--- START OF Information shown ---

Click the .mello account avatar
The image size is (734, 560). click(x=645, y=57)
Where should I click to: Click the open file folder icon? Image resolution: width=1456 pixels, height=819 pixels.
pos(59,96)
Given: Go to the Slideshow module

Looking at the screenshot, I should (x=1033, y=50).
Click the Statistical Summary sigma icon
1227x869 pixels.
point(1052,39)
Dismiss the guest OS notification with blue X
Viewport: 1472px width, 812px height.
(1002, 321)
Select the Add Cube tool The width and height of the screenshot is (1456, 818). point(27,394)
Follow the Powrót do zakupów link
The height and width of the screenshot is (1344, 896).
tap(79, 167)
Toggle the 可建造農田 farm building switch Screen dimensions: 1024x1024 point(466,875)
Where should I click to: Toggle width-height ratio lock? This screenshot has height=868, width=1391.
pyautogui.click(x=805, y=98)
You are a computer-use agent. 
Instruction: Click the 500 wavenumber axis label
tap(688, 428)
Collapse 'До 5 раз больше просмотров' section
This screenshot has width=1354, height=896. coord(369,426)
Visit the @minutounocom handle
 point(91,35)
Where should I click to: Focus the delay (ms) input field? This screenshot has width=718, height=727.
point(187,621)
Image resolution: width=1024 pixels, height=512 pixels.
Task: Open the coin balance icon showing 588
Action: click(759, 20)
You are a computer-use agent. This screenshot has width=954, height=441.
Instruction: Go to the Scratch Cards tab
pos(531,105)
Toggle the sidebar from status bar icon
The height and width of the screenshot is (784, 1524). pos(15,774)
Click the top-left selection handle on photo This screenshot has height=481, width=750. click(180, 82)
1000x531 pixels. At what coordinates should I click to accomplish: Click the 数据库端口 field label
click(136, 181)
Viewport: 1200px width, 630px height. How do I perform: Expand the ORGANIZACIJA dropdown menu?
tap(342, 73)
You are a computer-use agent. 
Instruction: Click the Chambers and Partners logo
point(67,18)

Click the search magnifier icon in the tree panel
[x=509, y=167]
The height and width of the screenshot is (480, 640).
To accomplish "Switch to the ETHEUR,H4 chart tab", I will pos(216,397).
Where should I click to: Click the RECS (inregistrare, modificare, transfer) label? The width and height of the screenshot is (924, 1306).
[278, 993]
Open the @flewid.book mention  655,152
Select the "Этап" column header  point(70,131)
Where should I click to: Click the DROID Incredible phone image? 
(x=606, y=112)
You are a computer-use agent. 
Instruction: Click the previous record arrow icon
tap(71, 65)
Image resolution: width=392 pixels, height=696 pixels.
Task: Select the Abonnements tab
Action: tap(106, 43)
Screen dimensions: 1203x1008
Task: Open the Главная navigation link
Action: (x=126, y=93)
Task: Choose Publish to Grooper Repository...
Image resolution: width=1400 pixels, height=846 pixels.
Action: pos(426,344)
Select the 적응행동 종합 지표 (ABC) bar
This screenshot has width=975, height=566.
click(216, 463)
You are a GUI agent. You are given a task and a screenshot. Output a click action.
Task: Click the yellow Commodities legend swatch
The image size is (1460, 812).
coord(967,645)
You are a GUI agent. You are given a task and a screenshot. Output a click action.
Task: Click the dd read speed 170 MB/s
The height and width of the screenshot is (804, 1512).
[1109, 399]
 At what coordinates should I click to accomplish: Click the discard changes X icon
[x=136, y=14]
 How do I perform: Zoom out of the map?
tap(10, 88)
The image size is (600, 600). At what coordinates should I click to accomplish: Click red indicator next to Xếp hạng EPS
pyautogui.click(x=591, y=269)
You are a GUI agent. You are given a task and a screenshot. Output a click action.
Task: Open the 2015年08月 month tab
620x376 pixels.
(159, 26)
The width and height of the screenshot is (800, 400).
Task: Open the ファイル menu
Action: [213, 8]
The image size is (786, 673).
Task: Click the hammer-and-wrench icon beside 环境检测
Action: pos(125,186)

--- END OF Information shown ---

| Exercise requirements |
Reproduce every one of the records above word for word, without any changes.

| Full response |
Click the .mello account avatar
The image size is (734, 560). click(x=645, y=57)
Where should I click to: Click the open file folder icon? Image resolution: width=1456 pixels, height=819 pixels.
pos(59,96)
Given: Go to the Slideshow module

Looking at the screenshot, I should (x=1033, y=50).
Click the Statistical Summary sigma icon
1227x869 pixels.
point(1052,39)
Dismiss the guest OS notification with blue X
Viewport: 1472px width, 812px height.
(1002, 321)
Select the Add Cube tool The width and height of the screenshot is (1456, 818). point(27,394)
Follow the Powrót do zakupów link
The height and width of the screenshot is (1344, 896).
tap(79, 167)
Toggle the 可建造農田 farm building switch Screen dimensions: 1024x1024 point(466,875)
Where should I click to: Toggle width-height ratio lock? This screenshot has height=868, width=1391.
pyautogui.click(x=805, y=98)
You are a computer-use agent. 
Instruction: Click the 500 wavenumber axis label
tap(688, 428)
Collapse 'До 5 раз больше просмотров' section
This screenshot has width=1354, height=896. coord(369,426)
Visit the @minutounocom handle
 point(91,35)
Where should I click to: Focus the delay (ms) input field? This screenshot has width=718, height=727.
point(187,621)
Image resolution: width=1024 pixels, height=512 pixels.
Task: Open the coin balance icon showing 588
Action: click(759, 20)
You are a computer-use agent. This screenshot has width=954, height=441.
Instruction: Go to the Scratch Cards tab
pos(531,105)
Toggle the sidebar from status bar icon
The height and width of the screenshot is (784, 1524). pos(15,774)
Click the top-left selection handle on photo This screenshot has height=481, width=750. click(180, 82)
1000x531 pixels. At what coordinates should I click to accomplish: Click the 数据库端口 field label
click(136, 181)
Viewport: 1200px width, 630px height. How do I perform: Expand the ORGANIZACIJA dropdown menu?
tap(342, 73)
You are a computer-use agent. 
Instruction: Click the Chambers and Partners logo
point(67,18)

Click the search magnifier icon in the tree panel
[x=509, y=167]
The height and width of the screenshot is (480, 640).
To accomplish "Switch to the ETHEUR,H4 chart tab", I will pos(216,397).
Where should I click to: Click the RECS (inregistrare, modificare, transfer) label? The width and height of the screenshot is (924, 1306).
[278, 993]
Open the @flewid.book mention  655,152
Select the "Этап" column header  point(70,131)
Where should I click to: Click the DROID Incredible phone image? 
(x=606, y=112)
You are a computer-use agent. 
Instruction: Click the previous record arrow icon
tap(71, 65)
Image resolution: width=392 pixels, height=696 pixels.
Task: Select the Abonnements tab
Action: tap(106, 43)
Screen dimensions: 1203x1008
Task: Open the Главная navigation link
Action: (x=126, y=93)
Task: Choose Publish to Grooper Repository...
Image resolution: width=1400 pixels, height=846 pixels.
Action: pos(426,344)
Select the 적응행동 종합 지표 (ABC) bar
This screenshot has width=975, height=566.
click(216, 463)
You are a GUI agent. You are given a task and a screenshot. Output a click action.
Task: Click the yellow Commodities legend swatch
The image size is (1460, 812).
coord(967,645)
You are a GUI agent. You are given a task and a screenshot. Output a click action.
Task: Click the dd read speed 170 MB/s
The height and width of the screenshot is (804, 1512).
[1109, 399]
 At what coordinates should I click to accomplish: Click the discard changes X icon
[x=136, y=14]
 How do I perform: Zoom out of the map?
tap(10, 88)
The image size is (600, 600). At what coordinates should I click to accomplish: Click red indicator next to Xếp hạng EPS
pyautogui.click(x=591, y=269)
You are a GUI agent. You are given a task and a screenshot. Output a click action.
Task: Open the 2015年08月 month tab
620x376 pixels.
(159, 26)
The width and height of the screenshot is (800, 400).
Task: Open the ファイル menu
Action: [213, 8]
The image size is (786, 673).
Task: Click the hammer-and-wrench icon beside 环境检测
Action: pos(125,186)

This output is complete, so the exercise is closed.